Her sister, Lady Melton, on being appealed to by letter, at first could find out nothing more about the young man than that Sir George Herage had picked him up at Pau, where he was hunting the hounds during the illness of the huntsman, and had brought him home. That he certainly understood his business in a masterly way, but was uncivil, loutish, quarrelsome, and rode very little under twelve stone. Lady Melton added that she had never seen the young man, that he had never appeared with the quorn; and that was all she knew about him.

CHAPTER III.

I HAVE described the lay of the country as you look from the mountain down to the sea, and will describe for you directly the appearance of that country, looking up from the tideway towards the mountain, from the terraces of Leighton Court. But my eye rests on something in the immediate foreground which arrests it.

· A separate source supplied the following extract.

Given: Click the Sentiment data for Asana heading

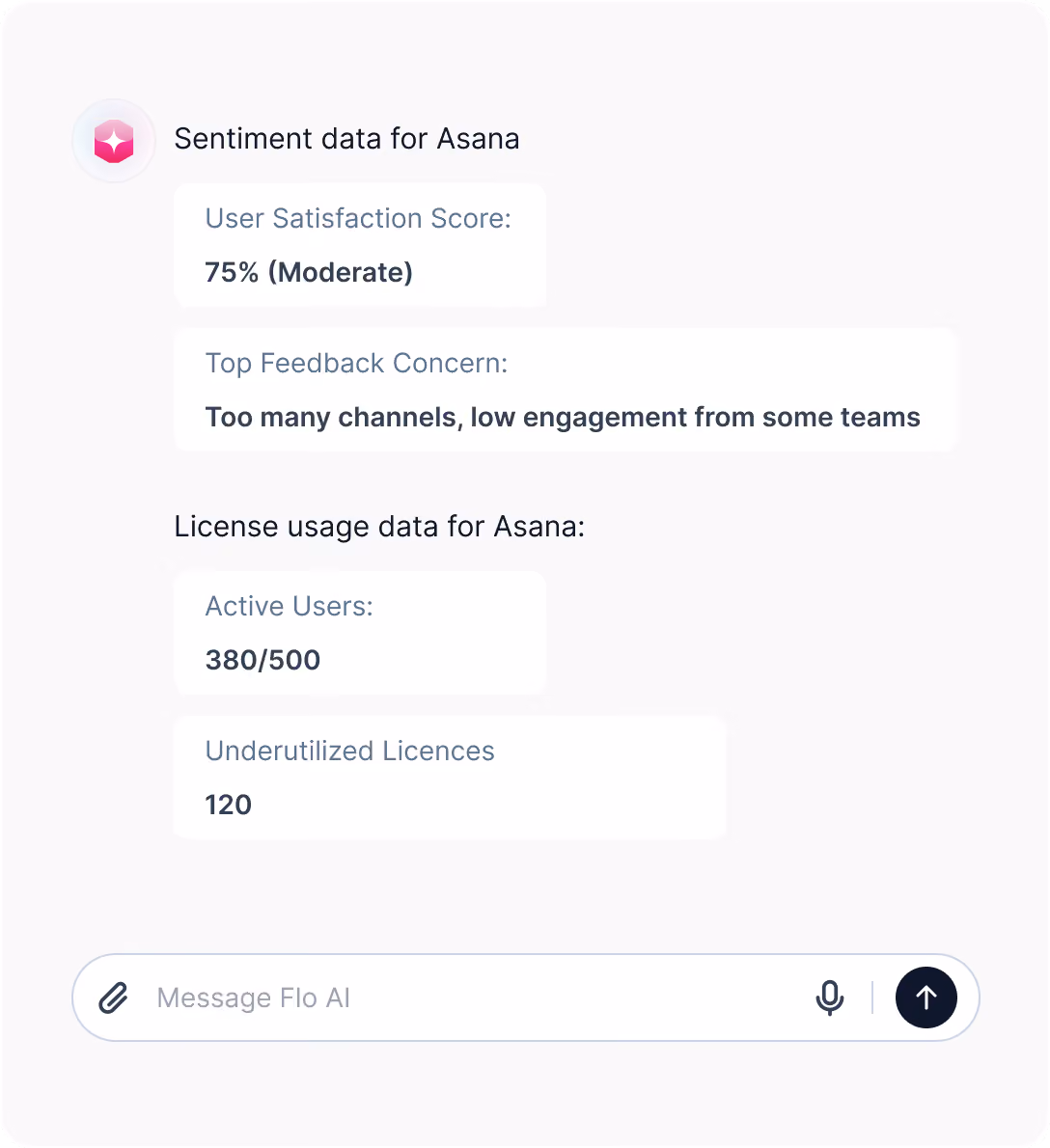Looking at the screenshot, I should tap(347, 138).
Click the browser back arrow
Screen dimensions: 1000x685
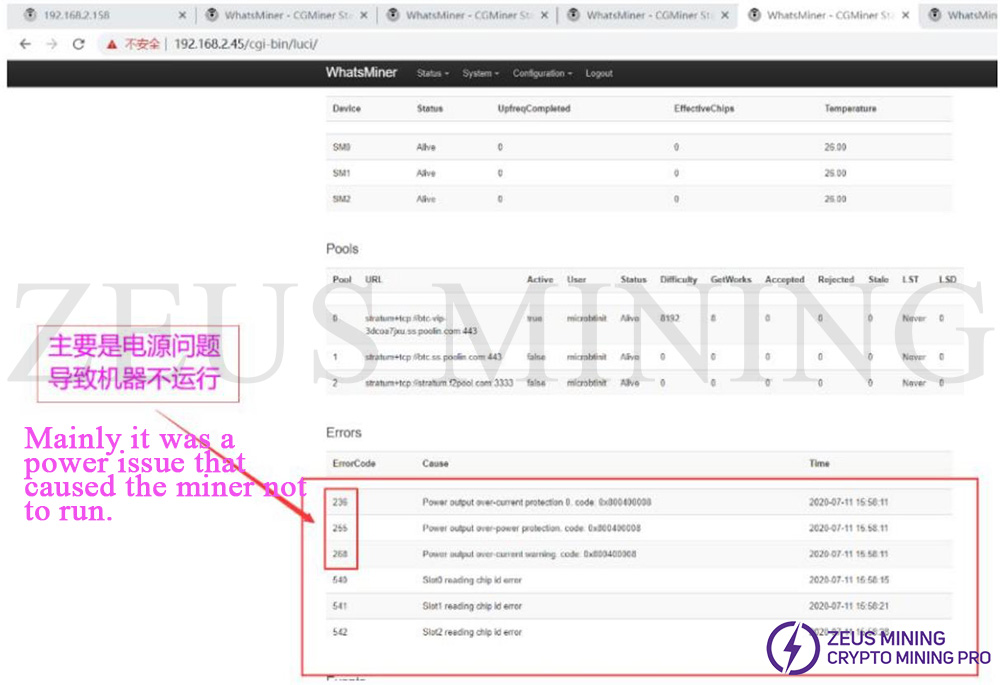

I find I cannot describe the dark purple moor, with Wysclith leaping from rock to rock down its side, without first getting rid of two figures in the foreground. From the terraces of Leighton Court, which surround the house east, seaward, and westward, one looks over the sand-bars of the river, here beginning to spread into its little estuary, on to the red county, beyond on to the flashing cascades of the river; above all on to the dark, black-blue moor. But there are two figures in the foreground, which seem to impersonate the scenery, and being animate, they must be looked to first.

Lady Emily stands nearest to us. A large, handsome, gypsylooking woman, whose real age was five-and-forty, but whose constant good humor, and the fact of her having had her own way, both in the county and in her family, for some twenty years, caused her to look ten years younger. She was a noble, kindly, nay, jolly-looking woman, so very like the nearer parts of the landscape; so rich in color, so bold in rounded outlines.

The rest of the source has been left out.